-- Record extracts follows --

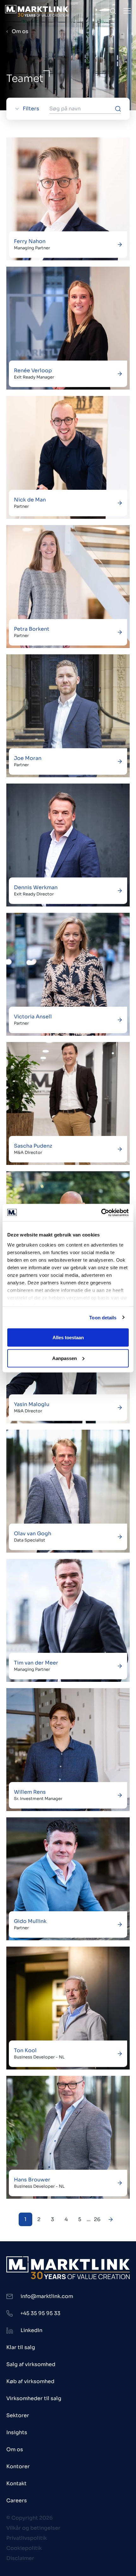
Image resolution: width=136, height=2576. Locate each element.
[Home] (36, 11)
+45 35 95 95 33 (40, 2313)
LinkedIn (31, 2330)
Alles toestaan (68, 1337)
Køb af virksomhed (30, 2381)
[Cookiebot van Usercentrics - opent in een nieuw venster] (101, 1212)
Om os (20, 31)
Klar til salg (20, 2347)
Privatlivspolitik (26, 2538)
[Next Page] (111, 2219)
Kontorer (18, 2466)
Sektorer (17, 2415)
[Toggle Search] (113, 11)
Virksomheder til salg (33, 2398)
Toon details (102, 1317)
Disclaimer (20, 2558)
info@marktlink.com (47, 2296)
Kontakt (16, 2483)
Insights (16, 2432)
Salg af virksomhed (30, 2364)
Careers (16, 2500)
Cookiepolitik (24, 2548)
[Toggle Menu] (127, 11)
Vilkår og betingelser (33, 2528)
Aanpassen (64, 1358)
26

-- Record extracts concluded --

Copy, without any change, the run of lines from the one with "info@marktlink.com (47, 2296)" through the end of the entries above.

**Task answer**:
info@marktlink.com (47, 2296)
Kontakt (16, 2483)
Insights (16, 2432)
Salg af virksomhed (30, 2364)
Careers (16, 2500)
Cookiepolitik (24, 2548)
[Toggle Menu] (127, 11)
Vilkår og betingelser (33, 2528)
Aanpassen (64, 1358)
26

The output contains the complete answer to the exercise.